Ripeti parola per parola il passo della sezione del testo qui sotto che va da "Ma veramente l’inconveniente" fino a "di ciascun bambino?", incluso quest'ultimo.

• [Sezione del testo]:
☆ ☆ ☆ ☆ ☆ ☆ ☆
Ma veramente l’inconveniente non sta tanto nella forma esterna del monologo, potendo benissimo l’apparente monologo essere intrinsecamente un dialogo tra maestro e scolaro e persino dello scolaro con sé stesso, quanto nella sostanza dell’apprendimento della storia ridotto a inerte immagazzinamento nella memoria di notizie e notizie (avvenimenti, date, cause e via dicendo), che non interessano, perché non lo riguardano direttamente, il discente […].” Oggi potremmo chiederci di nuovo: perché gli avvenimenti non interessano? Qual è veramente la differenza tra monologo e dialogo? In che modo il dialogo è dialogo? Come si può mettere la mente di ciascun bambino in dialogo? Da dove può venire l’interesse di ciascun bambino?


Programmi Ermini: difendere la società cattolica dal comunismo

Nel 1955 escono i nuovi programmi della scuola, i programmi Ermini –programmi di ispirazione cattolica il cui uno degli intenti di fondo è difendersi dal comunismo-. Il ministro dell’istruzione impone agli insegnanti di storia delle scuole elementari questi programmi, che propongono “la caratterizzazione di grandi figure dell’umanità e di movimenti rappresentativi di un’epoca […] dando particolare sviluppo alle vicende più salienti del Risorgimento nazionale”, con lo scopo principale di “far conoscere e amare la Patria” e, secondariamente, “far nascere sentimenti di fraternità per i popoli che costituiscono la grande famiglia umana”.
☆ ☆ ☆ ☆ ☆ ☆ ☆
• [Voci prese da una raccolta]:
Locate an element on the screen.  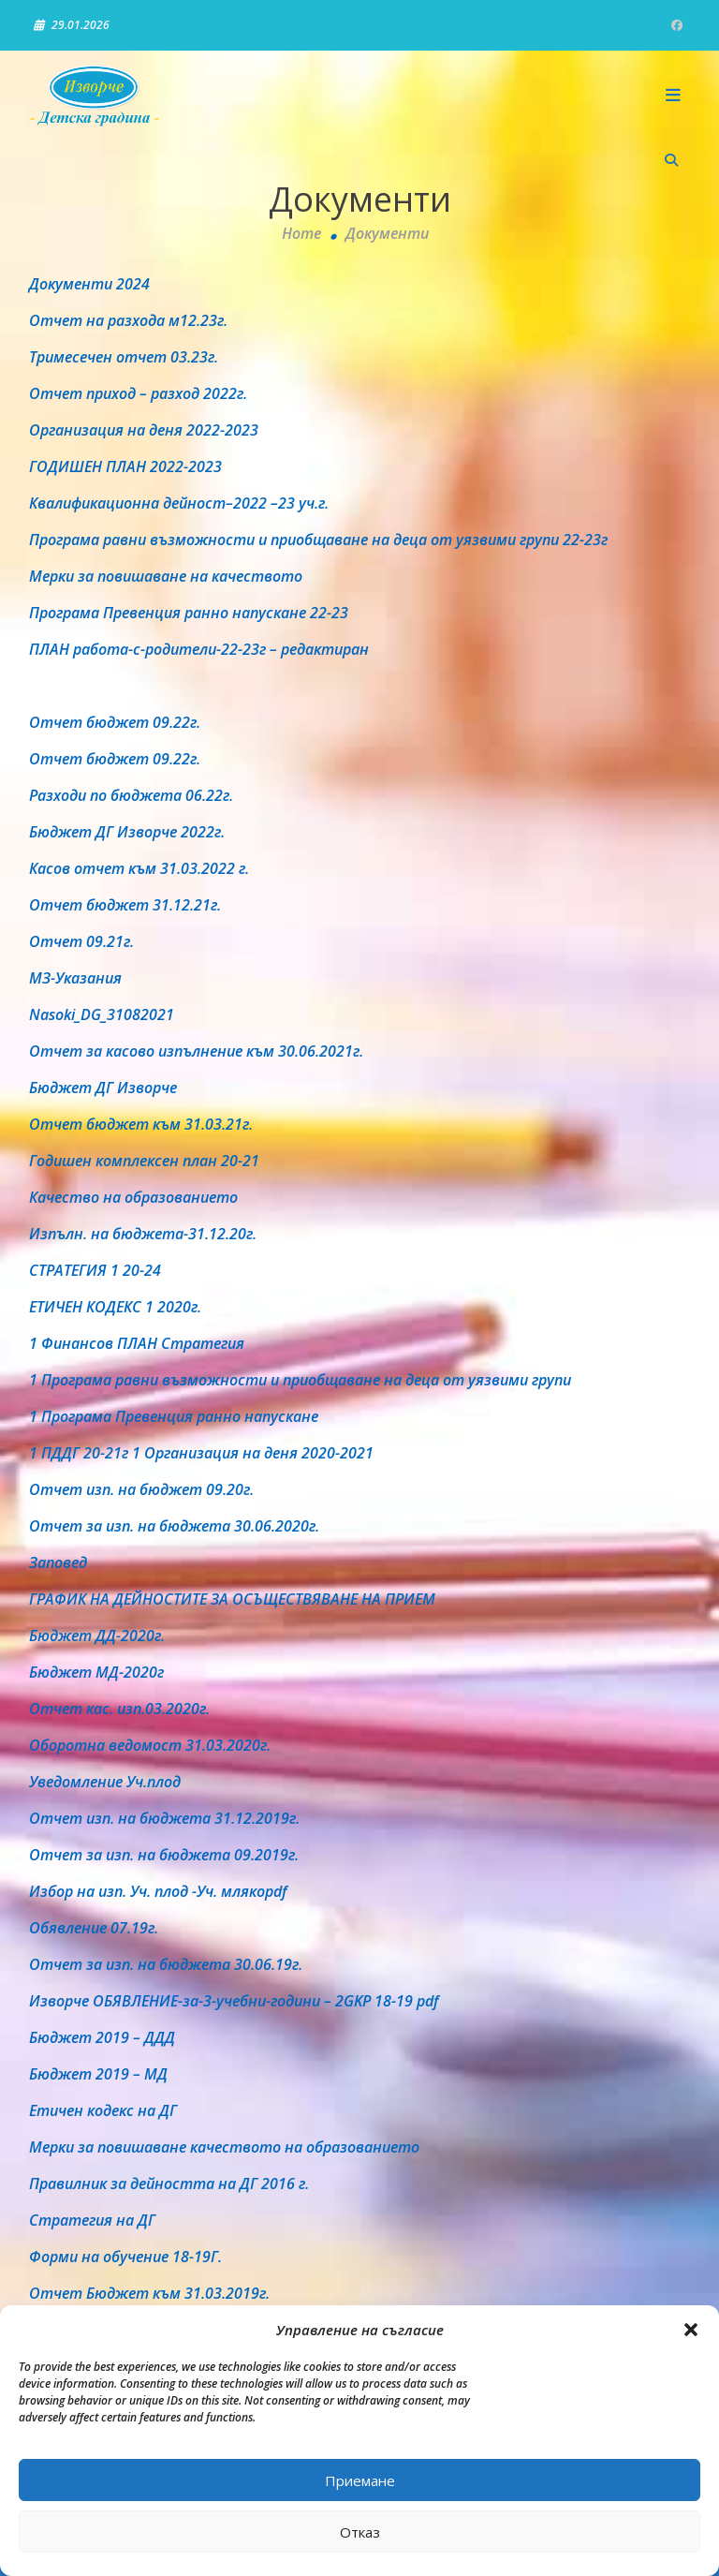
Тримесечен отчет 03.23г. is located at coordinates (123, 357).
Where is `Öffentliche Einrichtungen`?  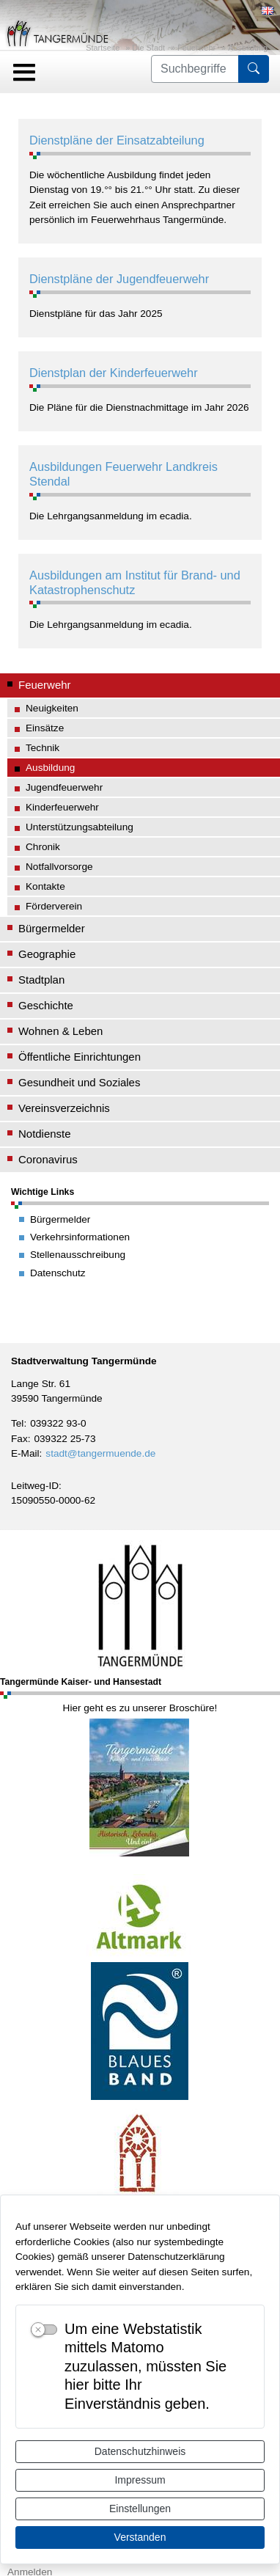
Öffentliche Einrichtungen is located at coordinates (79, 1056).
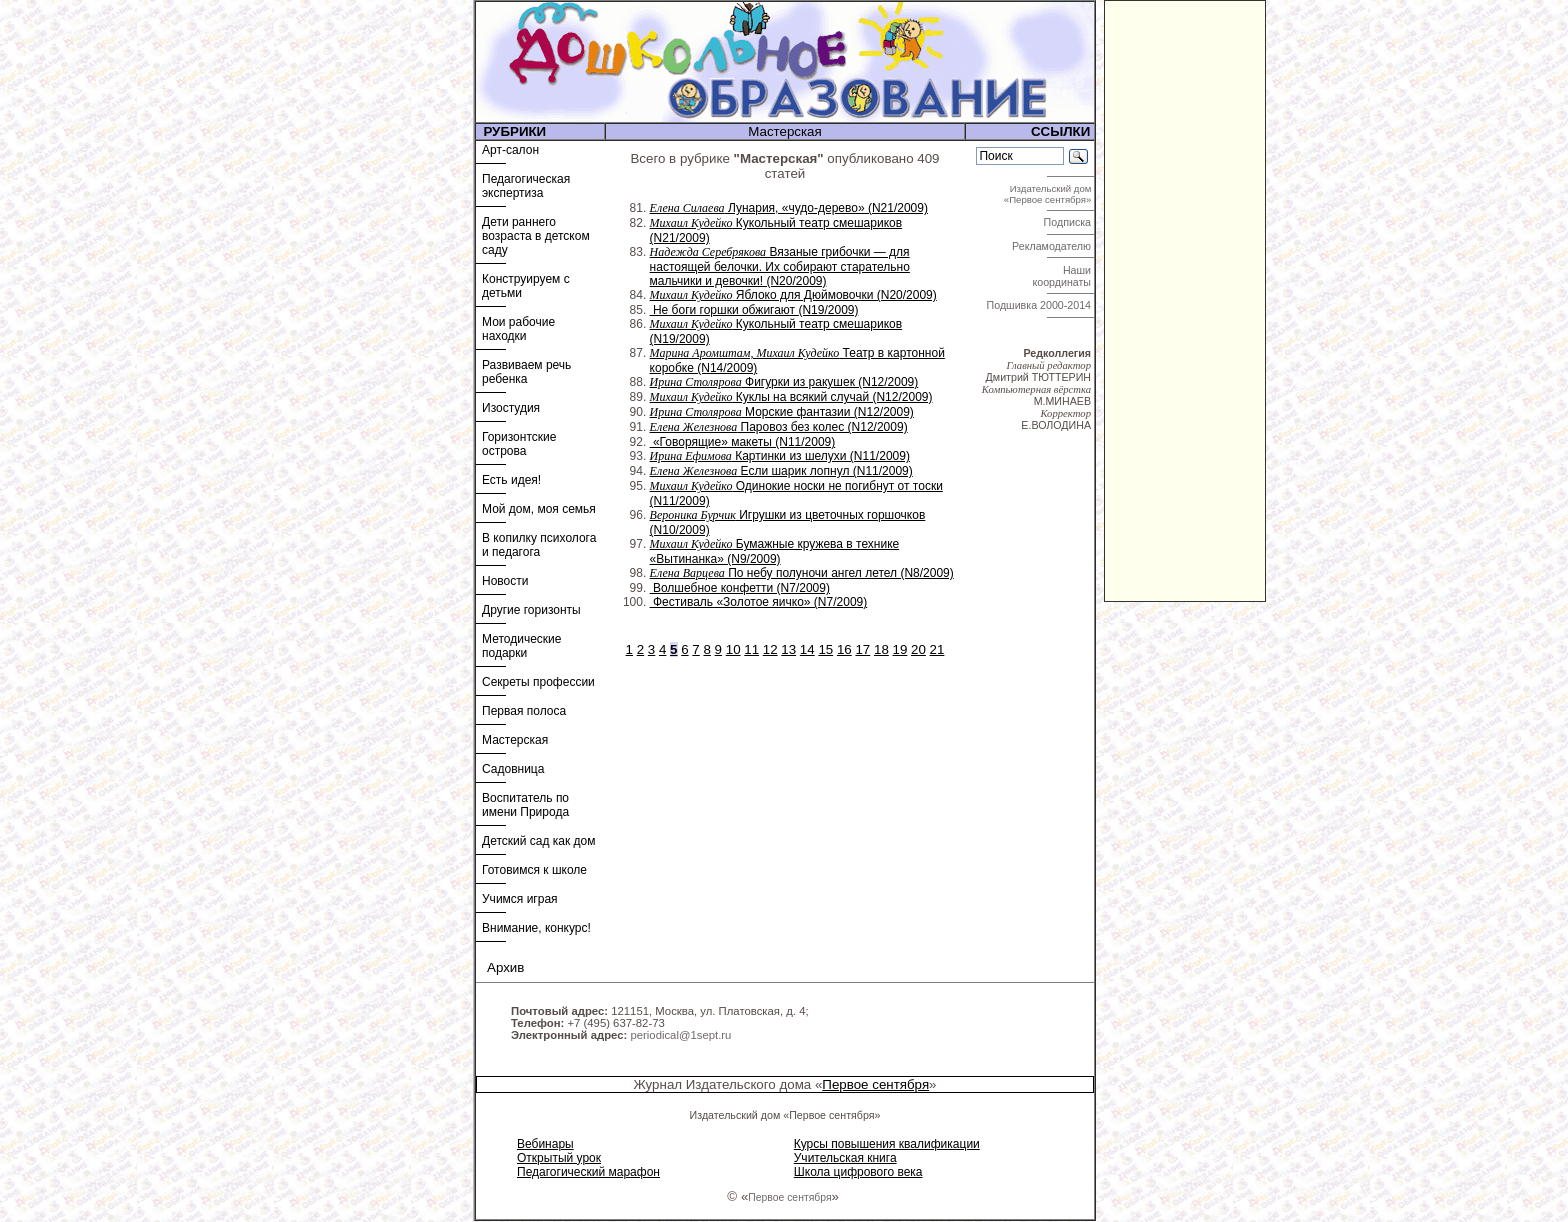 The image size is (1568, 1222). Describe the element at coordinates (520, 899) in the screenshot. I see `Учимся играя` at that location.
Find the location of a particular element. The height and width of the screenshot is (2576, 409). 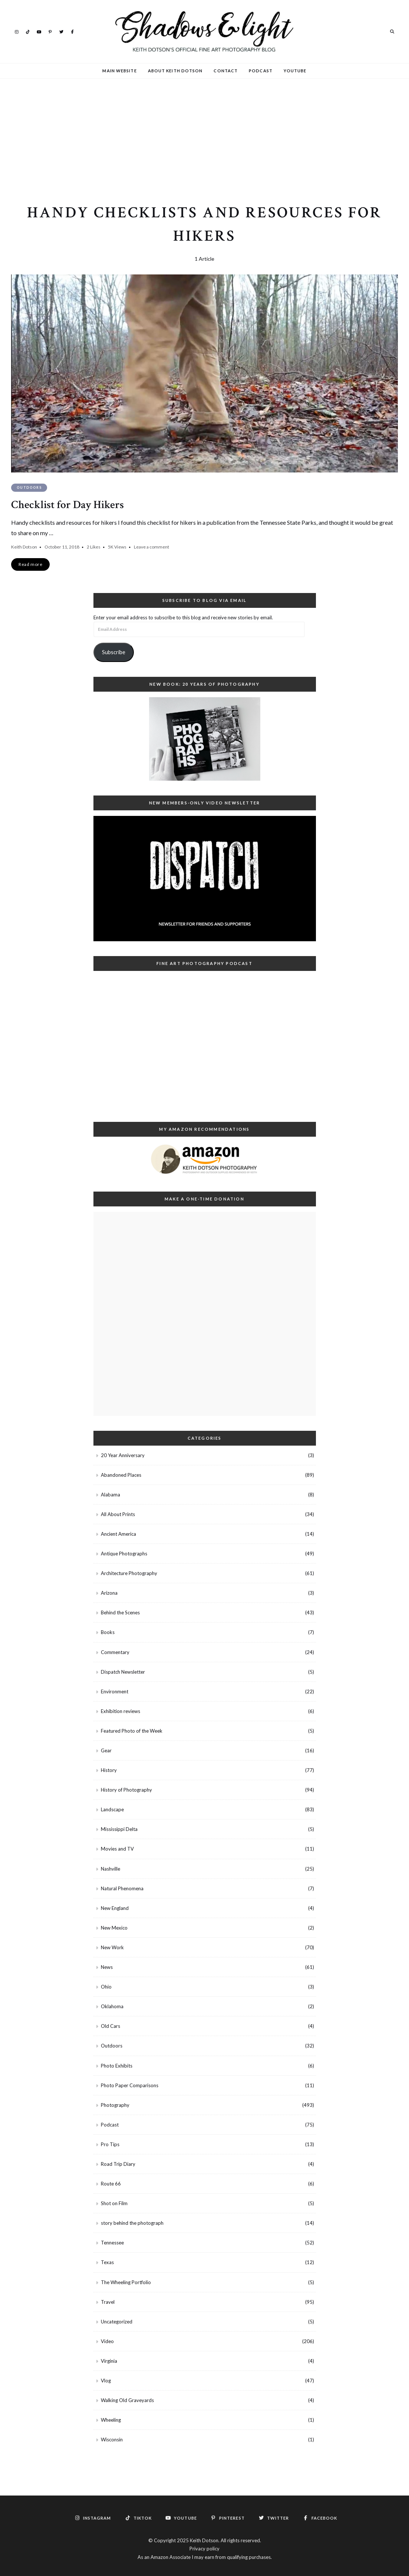

Movies and TV is located at coordinates (117, 1849).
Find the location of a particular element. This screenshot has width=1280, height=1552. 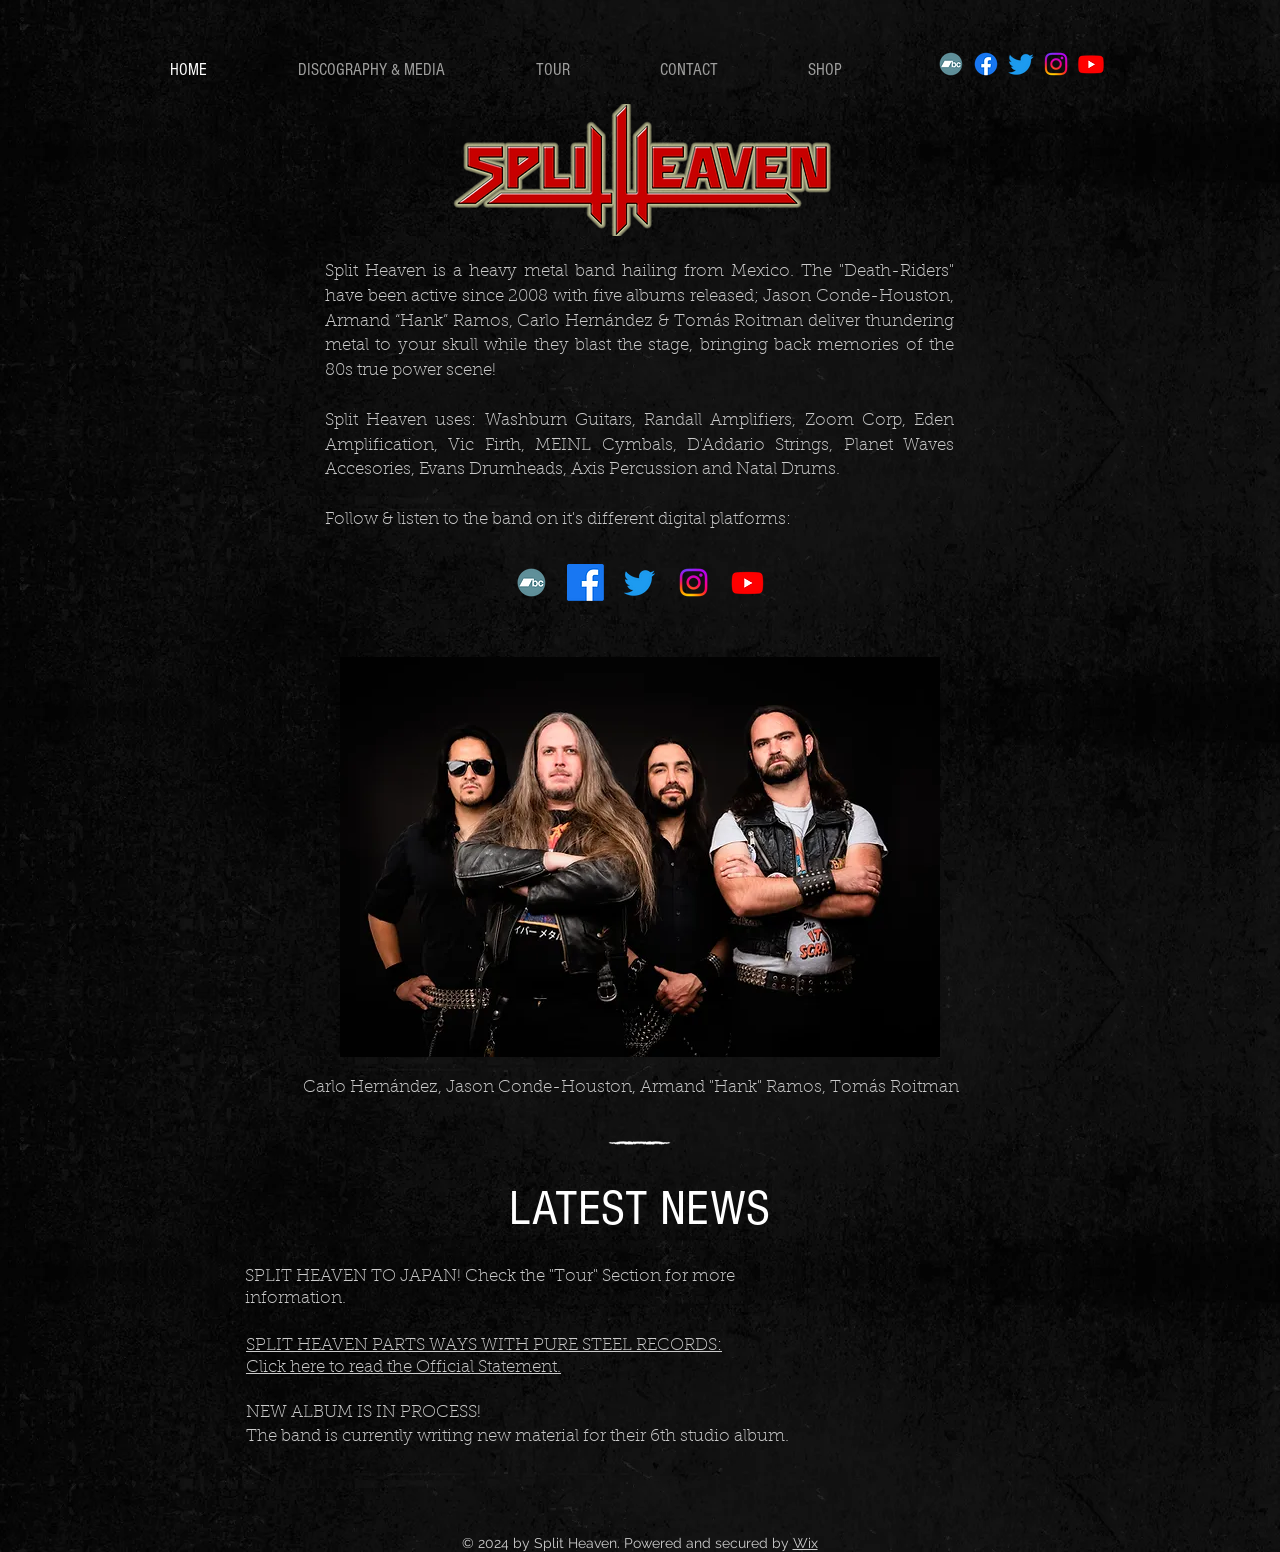

[Bandcamp] is located at coordinates (951, 64).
☆ ☆ ☆ ☆ ☆ ☆ ☆
• [Risultato dell'esercizio]:
Ma veramente l’inconveniente non sta tanto nella forma esterna del monologo, potendo benissimo l’apparente monologo essere intrinsecamente un dialogo tra maestro e scolaro e persino dello scolaro con sé stesso, quanto nella sostanza dell’apprendimento della storia ridotto a inerte immagazzinamento nella memoria di notizie e notizie (avvenimenti, date, cause e via dicendo), che non interessano, perché non lo riguardano direttamente, il discente […].” Oggi potremmo chiederci di nuovo: perché gli avvenimenti non interessano? Qual è veramente la differenza tra monologo e dialogo? In che modo il dialogo è dialogo? Come si può mettere la mente di ciascun bambino in dialogo? Da dove può venire l’interesse di ciascun bambino?